There are also tools you could use (like awk) that can split the file when it transitions from 2005xxxx to 2013xxxx, but I suspect learning awk for that alone is more than you're willing to invest.
 

farmerdoug

macrumors 6502a
Original poster
Sep 16, 2008
541
0
I parsed out the date, I tried various comparisons but they wouldn't work or I was making some sort of stupid mistake.

Typing this I realized that I might be better off not working with strings but converting them to ints; that and the right logic worked.
Thanks.
 

chown33

Moderator
Staff member
Aug 9, 2009
10,740
8,416
A sea of green
I parsed out the date, I tried various comparisons but they wouldn't work or I was making some sort of stupid mistake.

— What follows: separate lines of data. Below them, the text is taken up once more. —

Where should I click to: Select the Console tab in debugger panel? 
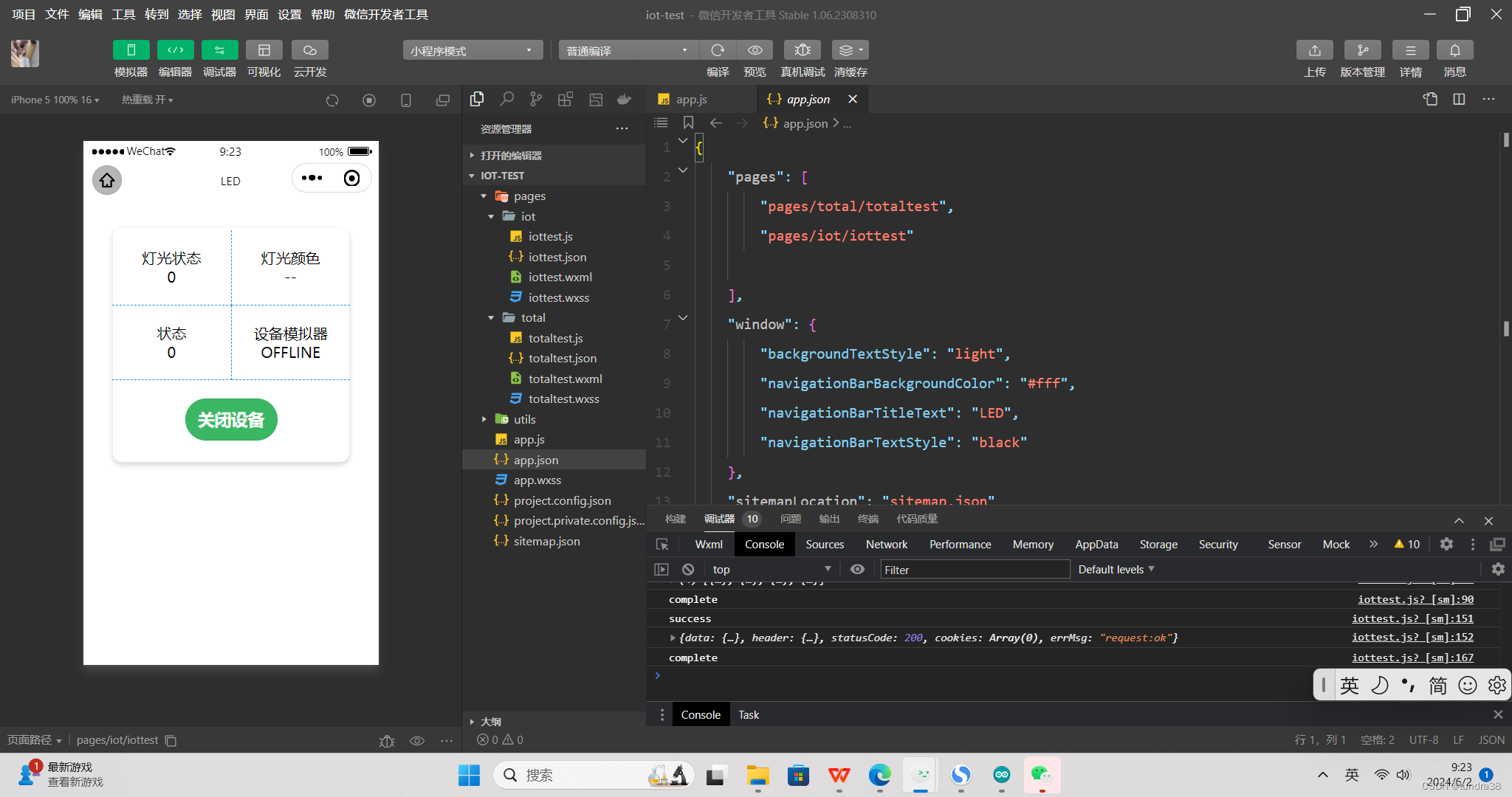(764, 543)
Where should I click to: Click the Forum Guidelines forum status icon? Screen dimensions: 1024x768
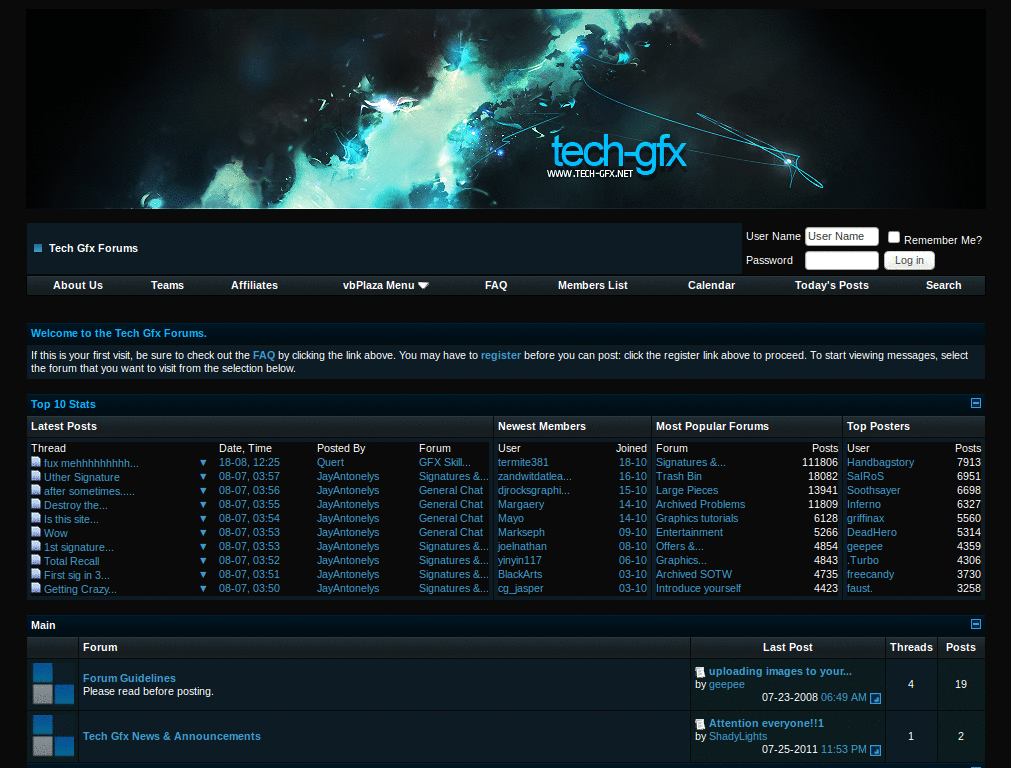coord(52,684)
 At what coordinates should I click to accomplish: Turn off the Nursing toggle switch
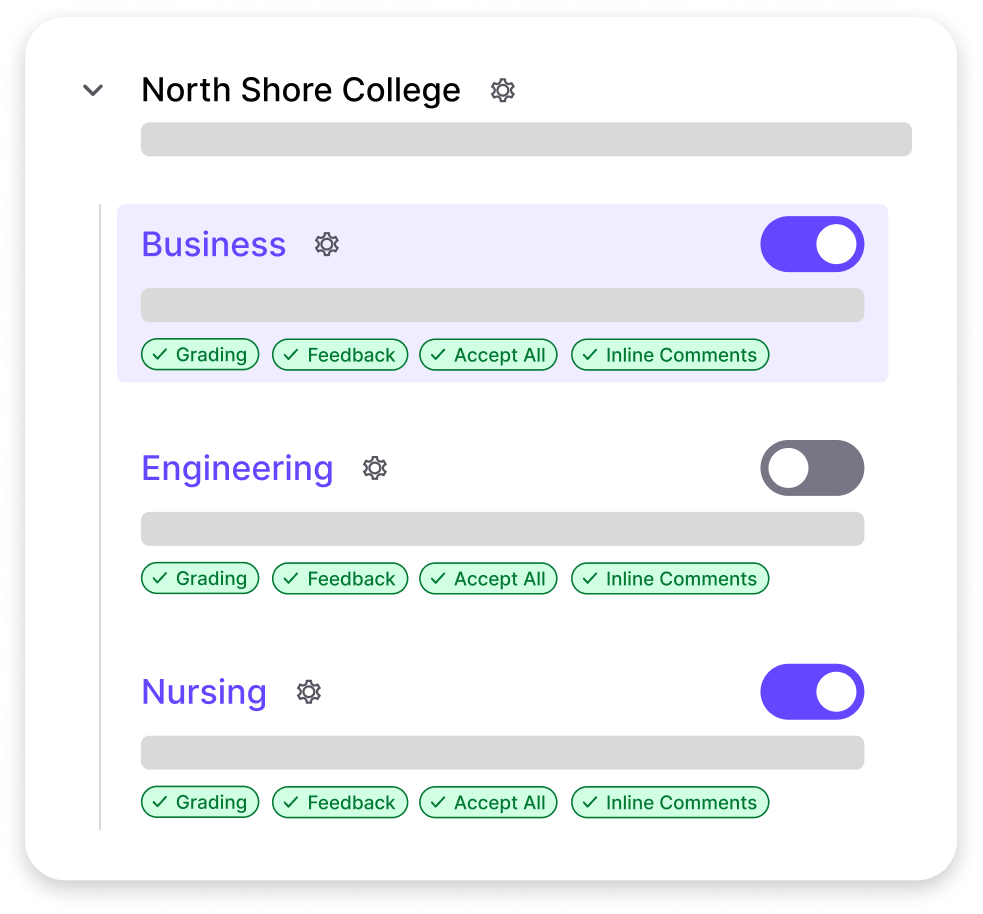(812, 691)
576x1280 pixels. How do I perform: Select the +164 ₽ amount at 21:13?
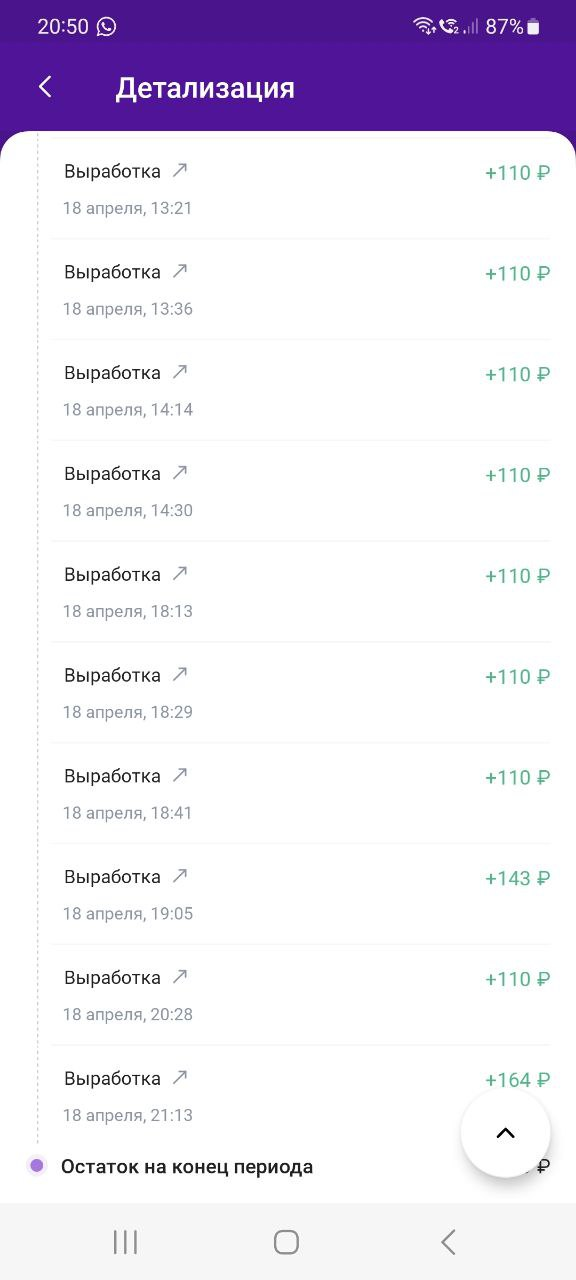[x=517, y=1080]
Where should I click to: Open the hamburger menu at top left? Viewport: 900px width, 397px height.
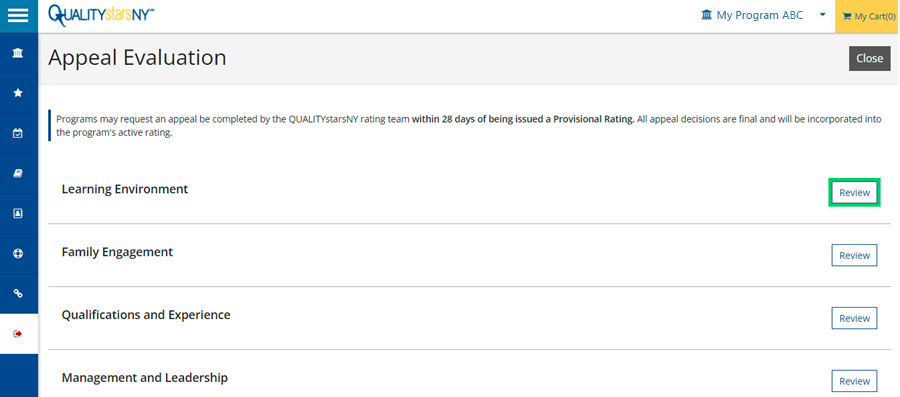pyautogui.click(x=18, y=16)
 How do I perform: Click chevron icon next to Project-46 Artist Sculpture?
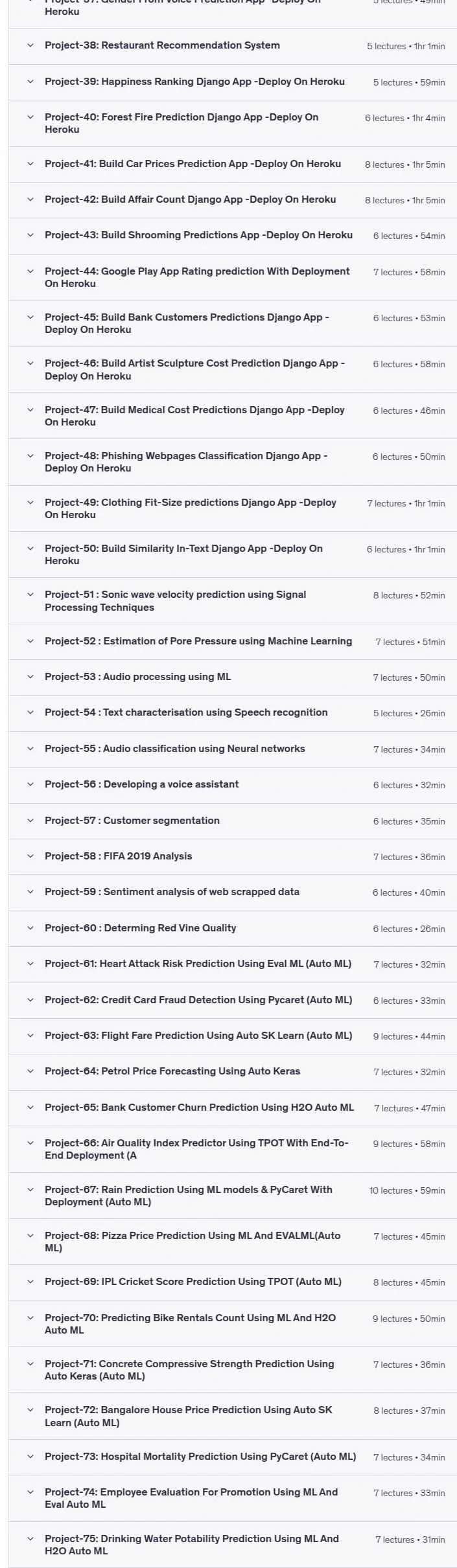(x=30, y=363)
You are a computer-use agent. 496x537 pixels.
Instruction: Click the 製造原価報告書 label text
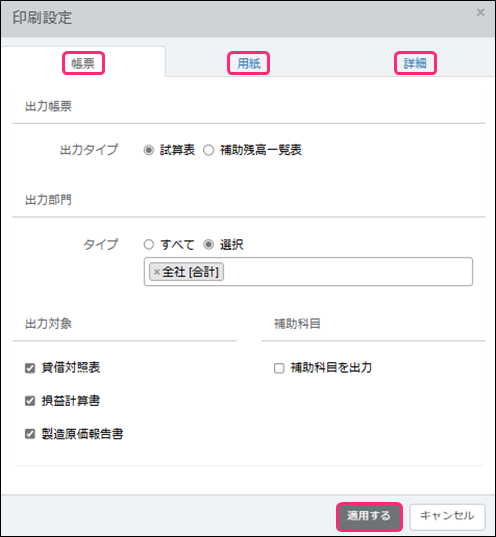point(82,434)
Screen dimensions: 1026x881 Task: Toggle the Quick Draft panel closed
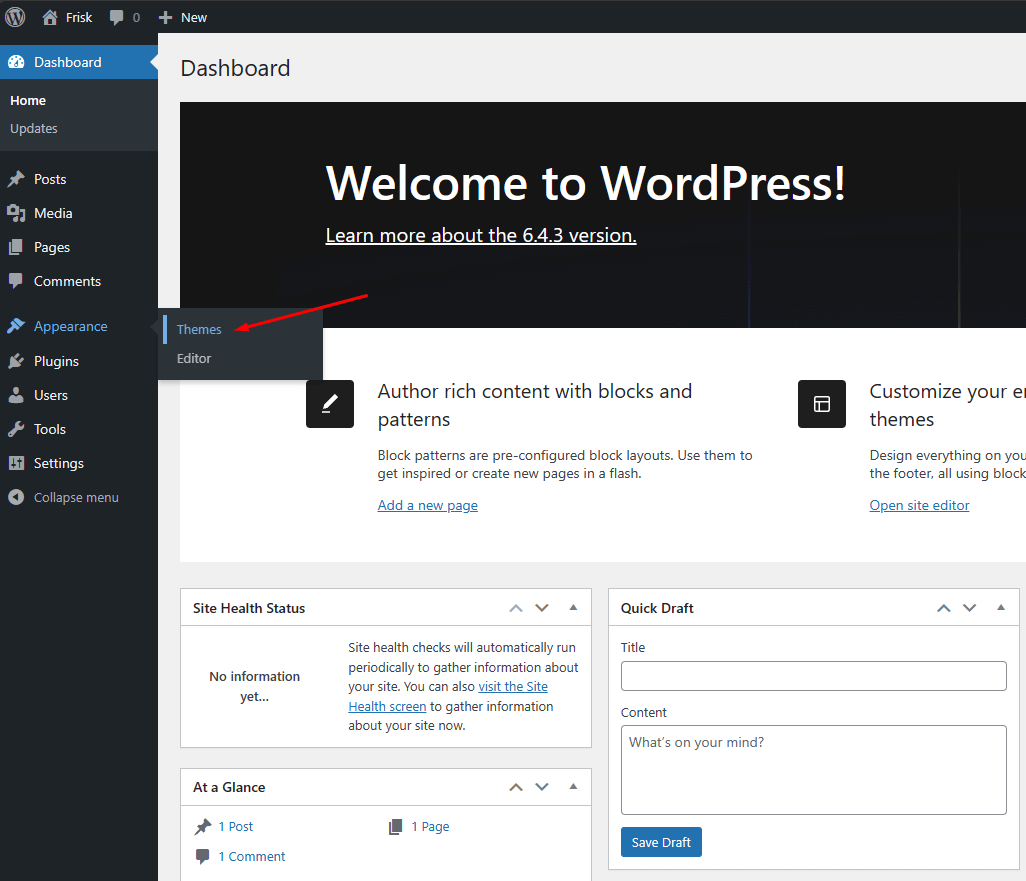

Without seeing code, no one can possibly tell you what that mistake was. So if you want to fix the mistake, and possibly learn how to do it correctly in the future, you'll have to post code.
 

farmerdoug

macrumors 6502a
Original poster
Sep 16, 2008
541
0
This works.
Code:
fgets(firstline, 300, oldfile);
		  strcpy(hold, firstline);
		  junk = strtok (firstline,","); //symbol
			junk = strtok (NULL,","); //
			date1 = strtok (NULL,",");
					  
		do
		{
			fprintf(newfile,"%s",hold);
				
			if (isdigit(date1[0]))
				day1 = strtoul(date1, NULL, 10);
			 	else
				break;
			day2 = day1;
			fgets(firstline, 300, oldfile);
			 strcpy(hold, firstline);

			junk = strtok (firstline,","); //symbol
		 	junk = strtok (NULL,","); //
			date1 = strtok (NULL,",");
	
			if (isdigit(date1[0]))
				day1 = strtoul(date1, NULL, 10);
			 	else
				break;
			printf("%s  %s \n", date1, date2);
					
		  }
		  while( day1 < day2 );


----------

When they are not scripted languages and as fast.
 

chown33

Moderator
Staff member
Aug 9, 2009
10,740
8,416
A sea of green
This works.
Code:
...

If it works, then I have nothing to add.


You wrote this:
I parsed out the date, I tried various comparisons but they wouldn't work or I was making some sort of stupid mistake.
My suggestion applied to the "various comparisons" that didn't work, not the revised code that does work.

If you want to learn what was wrong with the code that didn't work, then you'll have to post that code.